Llama release tracker
Llama 3 in 2026: what actually shipped, and what did not
Short version: there is no Llama 3 release in 2026. The whole Llama 3 line shipped in 2024, and the newest open-weights Llama you can run is Llama 4 from April 2025. Below is the exact timeline, why this question keeps coming up, and the part nobody else covers, which is how to run any Llama model as the brain of a native Mac agent.
Direct answer - verified May 31, 2026
No. There was no Llama 3 release in 2026.
Every Llama 3 version shipped in 2024: Llama 3 in April, Llama 3.1 (with the 405B) in July, Llama 3.2 (small text plus vision) in September, and Llama 3.3 70B in December. The current open-weights generation is Llama 4 (Scout and Maverick), released April 2025. As of this writing, no new Llama model has shipped in 2026. You can confirm the live model list on Meta's official site at llama.com and the model cards at github.com/meta-llama/llama-models.

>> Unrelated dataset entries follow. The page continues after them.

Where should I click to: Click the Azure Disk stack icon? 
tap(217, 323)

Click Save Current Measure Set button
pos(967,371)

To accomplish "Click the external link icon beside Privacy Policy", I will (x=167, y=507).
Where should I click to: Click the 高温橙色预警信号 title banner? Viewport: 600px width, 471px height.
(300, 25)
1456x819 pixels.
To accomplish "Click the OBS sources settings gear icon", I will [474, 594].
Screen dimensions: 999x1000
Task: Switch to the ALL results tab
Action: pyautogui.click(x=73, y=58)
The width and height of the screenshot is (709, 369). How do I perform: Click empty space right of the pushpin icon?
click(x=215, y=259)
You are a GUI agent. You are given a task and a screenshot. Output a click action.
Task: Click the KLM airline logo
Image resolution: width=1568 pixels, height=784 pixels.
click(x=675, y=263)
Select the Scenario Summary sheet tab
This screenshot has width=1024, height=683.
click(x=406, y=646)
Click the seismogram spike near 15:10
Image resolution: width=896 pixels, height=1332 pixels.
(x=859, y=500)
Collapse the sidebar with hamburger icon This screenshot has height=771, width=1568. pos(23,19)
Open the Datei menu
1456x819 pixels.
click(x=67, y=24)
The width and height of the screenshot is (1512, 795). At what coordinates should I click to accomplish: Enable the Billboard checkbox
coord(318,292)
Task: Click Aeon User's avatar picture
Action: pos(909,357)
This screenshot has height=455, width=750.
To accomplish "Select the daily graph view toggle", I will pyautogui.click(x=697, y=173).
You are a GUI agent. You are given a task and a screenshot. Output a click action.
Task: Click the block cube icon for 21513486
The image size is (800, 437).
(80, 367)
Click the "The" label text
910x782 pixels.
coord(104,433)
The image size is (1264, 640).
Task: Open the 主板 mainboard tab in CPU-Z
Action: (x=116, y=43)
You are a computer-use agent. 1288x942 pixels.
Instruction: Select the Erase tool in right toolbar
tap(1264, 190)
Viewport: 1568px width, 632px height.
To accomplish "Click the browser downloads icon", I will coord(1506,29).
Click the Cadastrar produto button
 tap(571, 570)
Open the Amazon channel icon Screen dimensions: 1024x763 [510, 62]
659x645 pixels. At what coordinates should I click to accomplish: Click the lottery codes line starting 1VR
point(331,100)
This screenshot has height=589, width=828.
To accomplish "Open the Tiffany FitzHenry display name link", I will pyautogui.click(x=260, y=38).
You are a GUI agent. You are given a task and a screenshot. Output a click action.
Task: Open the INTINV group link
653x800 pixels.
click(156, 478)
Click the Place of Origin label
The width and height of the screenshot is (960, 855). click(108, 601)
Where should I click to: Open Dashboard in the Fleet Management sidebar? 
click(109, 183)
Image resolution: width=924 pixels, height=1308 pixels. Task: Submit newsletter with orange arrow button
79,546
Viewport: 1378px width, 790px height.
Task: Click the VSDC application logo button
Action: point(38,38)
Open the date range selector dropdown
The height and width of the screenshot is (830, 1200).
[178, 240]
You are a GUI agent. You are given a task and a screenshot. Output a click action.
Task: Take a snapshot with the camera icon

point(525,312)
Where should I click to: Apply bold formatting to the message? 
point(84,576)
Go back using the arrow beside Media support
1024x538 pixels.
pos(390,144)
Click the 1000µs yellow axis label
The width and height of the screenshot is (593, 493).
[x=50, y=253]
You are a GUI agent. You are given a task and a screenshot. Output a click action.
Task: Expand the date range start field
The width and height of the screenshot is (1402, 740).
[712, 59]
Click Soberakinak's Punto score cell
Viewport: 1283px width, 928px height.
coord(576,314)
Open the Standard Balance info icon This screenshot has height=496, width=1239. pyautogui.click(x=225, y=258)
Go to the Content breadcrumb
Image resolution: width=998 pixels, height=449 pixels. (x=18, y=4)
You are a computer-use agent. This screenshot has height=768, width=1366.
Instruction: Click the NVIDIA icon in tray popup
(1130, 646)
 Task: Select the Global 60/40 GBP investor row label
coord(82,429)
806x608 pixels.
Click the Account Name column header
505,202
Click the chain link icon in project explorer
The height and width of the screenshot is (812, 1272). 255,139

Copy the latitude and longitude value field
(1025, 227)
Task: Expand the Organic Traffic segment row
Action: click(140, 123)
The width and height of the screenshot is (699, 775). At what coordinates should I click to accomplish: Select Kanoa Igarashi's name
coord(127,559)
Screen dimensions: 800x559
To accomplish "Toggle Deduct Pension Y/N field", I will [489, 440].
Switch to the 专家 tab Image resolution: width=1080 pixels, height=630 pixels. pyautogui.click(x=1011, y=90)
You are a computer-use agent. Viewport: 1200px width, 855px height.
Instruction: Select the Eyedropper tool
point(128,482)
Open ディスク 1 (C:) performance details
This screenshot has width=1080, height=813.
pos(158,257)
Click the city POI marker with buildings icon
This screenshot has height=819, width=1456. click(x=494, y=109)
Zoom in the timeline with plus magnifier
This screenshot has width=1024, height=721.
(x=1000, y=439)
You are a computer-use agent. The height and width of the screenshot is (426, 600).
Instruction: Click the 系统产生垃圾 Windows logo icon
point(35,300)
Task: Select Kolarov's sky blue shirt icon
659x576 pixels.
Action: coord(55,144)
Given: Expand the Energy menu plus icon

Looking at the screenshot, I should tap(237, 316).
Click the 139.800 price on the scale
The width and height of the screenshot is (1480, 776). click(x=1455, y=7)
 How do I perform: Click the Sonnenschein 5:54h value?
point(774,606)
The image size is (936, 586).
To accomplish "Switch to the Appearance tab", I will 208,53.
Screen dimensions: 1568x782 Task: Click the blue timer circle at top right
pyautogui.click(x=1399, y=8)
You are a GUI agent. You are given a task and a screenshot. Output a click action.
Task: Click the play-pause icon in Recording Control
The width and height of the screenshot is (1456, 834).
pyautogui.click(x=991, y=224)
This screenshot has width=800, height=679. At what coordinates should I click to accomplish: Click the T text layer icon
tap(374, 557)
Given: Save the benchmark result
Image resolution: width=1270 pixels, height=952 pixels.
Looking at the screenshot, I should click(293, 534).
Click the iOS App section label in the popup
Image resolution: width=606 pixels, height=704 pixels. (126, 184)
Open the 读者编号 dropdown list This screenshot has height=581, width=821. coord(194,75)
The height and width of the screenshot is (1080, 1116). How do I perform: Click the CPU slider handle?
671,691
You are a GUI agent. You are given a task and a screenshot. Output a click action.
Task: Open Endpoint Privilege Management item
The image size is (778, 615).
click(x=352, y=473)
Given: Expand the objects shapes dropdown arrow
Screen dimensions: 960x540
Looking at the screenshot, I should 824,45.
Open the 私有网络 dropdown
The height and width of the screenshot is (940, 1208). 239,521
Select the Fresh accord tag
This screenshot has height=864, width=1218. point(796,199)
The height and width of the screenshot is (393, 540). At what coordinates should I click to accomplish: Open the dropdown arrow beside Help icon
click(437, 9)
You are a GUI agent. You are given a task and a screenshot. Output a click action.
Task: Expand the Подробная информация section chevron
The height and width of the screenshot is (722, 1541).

The actual Llama release timeline
Here is every Llama release that bears on this question, in order. Note that the four releases people might call "Llama 3" all landed in 2024, and the only thing after them is the Llama 4 generation in 2025.
Llama 3 to Llama 4, dated
April 2024 - Llama 3 (8B, 70B)
Meta's first Llama 3 models. Text-only, open weights, and the start of the 3.x line that most local tooling was built around.
July 2024 - Llama 3.1 (8B, 70B, 405B)
Added the 405B parameter model, the largest open-weights Llama at the time, plus longer context across the family.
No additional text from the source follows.